Золотистые кудряшки маленького мальчика искрились на солнце, а малыш визжал от восторга, взлетая на качелях, которые раскачивала его мама. Они выглядели как два заговорщика, задумавших шалость. Они понимали друг друга, и им было весело вместе. С какой нежностью и любовью смотрела молодая мать на своего сына, что я подумал: «Этого не может быть». Я готов был расплакаться или подбежать и обнять обоих. Я никогда не был так рад, наверно, ни одной встрече в своей жизни. Как безумец, я сорвался с места и побежал к ним, размахивая руками и задыхаясь от волнения. Но за десяток шагов меня что-то резко остановило. Как будто я врезался в прочное стекло, отгородившее меня от них. Я стоял, обескураженный, потерявший прежнюю решимость. Я попробовал заговорить. Кажется, поинтересовался, который час. Они не обратили на меня внимания, они не услышали меня. Будто нас действительно разделяло стекло. Я постоял какое-то время в недоумении, надеясь, что, может быть, женщина обернется или малыш остановит на мне взгляд. Но этого не произошло. Я побрел прочь. Противоречивые чувства громоздились в моей душе. Я был рад, что в Нью-Йорке жизнь продолжается, как и прежде, будто ничего не произошло, будто не было вчерашнего кошмара и манхеттонской разрухи. Но в то же время в душе поселилась маленькая, но острая заноза.

Я слонялся по городу, совершенно не представляя, как мне теперь быть. Куда теперь идти, что делать. Пока не наткнулся на полицейский участок. Там я заявил дежурному офицеру, что со мной случилась беда, что я потерял близких, свой дом и работу. Я попросил помощи. Но странное дело – он будто тоже меня не заметил. Он смотрел сквозь меня, как будто не видел, не слышал, как будто меня и не было вовсе. Ко мне подкралась ужасная догадка, от которой я вмиг покрылся холодным потом, и моя спина стала липкой, как жабья кожа. А что, если я умер? Вместе с остальными. Что, если меня и правда не существует?

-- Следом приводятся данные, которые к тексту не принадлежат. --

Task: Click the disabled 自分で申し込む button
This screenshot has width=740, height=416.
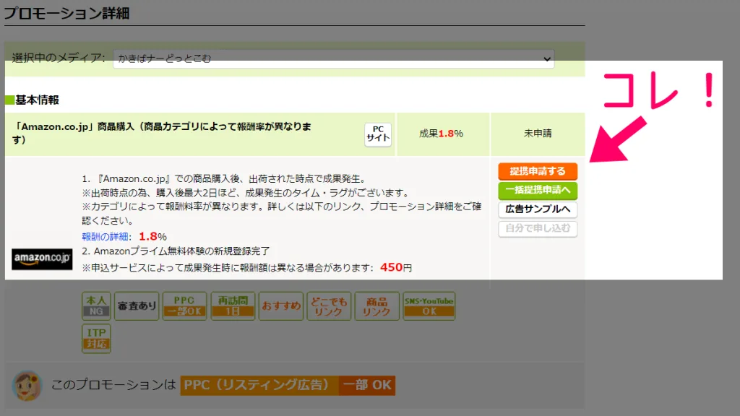Action: pos(538,230)
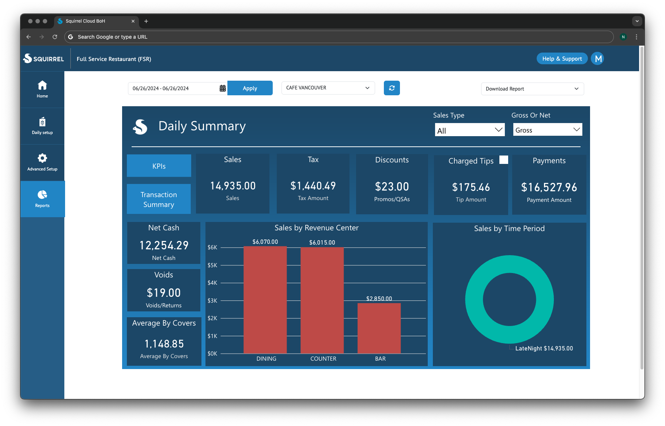The height and width of the screenshot is (426, 665).
Task: Click the Help & Support button
Action: 562,59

В отчаянье я выбежал под жаркие лучи солнца. Как может быть? Как это может быть? Я метался по проезжей части, совсем обезумев, выкрикивая отдельные фразы и какие-то слова, я не мог понять: почему я чувствую, как солнце жжет кожу, как взмокла рубашка, как осколки разбитых бутылок больно впиваются в босые пятки, но почему, почему никто не воспринимает моего присутствия? Что же действительно произошло со мной? Обхватив голову руками, я опустился на обочину дороги. Хватит паниковать, сказал я себе. Нужно подумать о том, как быть дальше. И тут мой взгляд упал на вывеску обувного магазина по ту сторону дороги. Как известно, за счастьем далеко ходить не надо.

По салону магазина бегали консультанты, предлагая наперебой двум дамам туфли разнообразных фасонов. Я прошел в отдел мужской обуви. Там никого не было, кроме меня. Мое внимание привлекли яркие большие кроссовки, я никогда не носил таких. Я снял пару с полки и примерил. Удивительно, они сидели на моих ногах, как влитые! Никогда еще обувь не казалась мне такой удобной. Однако по объективным причинам платить за них мне было нечем. Тогда я просто вышел, не расплатившись, ведь на меня все равно никто не обращал внимания. До того момента. Стоило мне перешагнуть порог бутика, как в нем сразу обнаружилась пропажа, кто-то уже позвонил в полицию, и она не заставила себя долго ждать. Просто невероятно. За мной погнались. Первыми побежали охранники магазина, затем к ним присоединились полицейские и просто желающие помочь бездельники. Я никого не убил, я не совершил вооруженного нападения. Я не оплатил товар в кассе. И теперь меня преследовало полгорода. Мне удалось укрыться в высотном здании. Я не забежал туда, нет, я спокойно прошел по холлу и вызвал лифт. Когда я уже поднимался на последний этаж, ворвавшиеся полицейские спрашивали у охраны:

– Здесь не появлялся грабитель?

– Какой еще грабитель? – Отвечали насупившиеся мужчины в форме. – Это уважаемый бизнес-центр.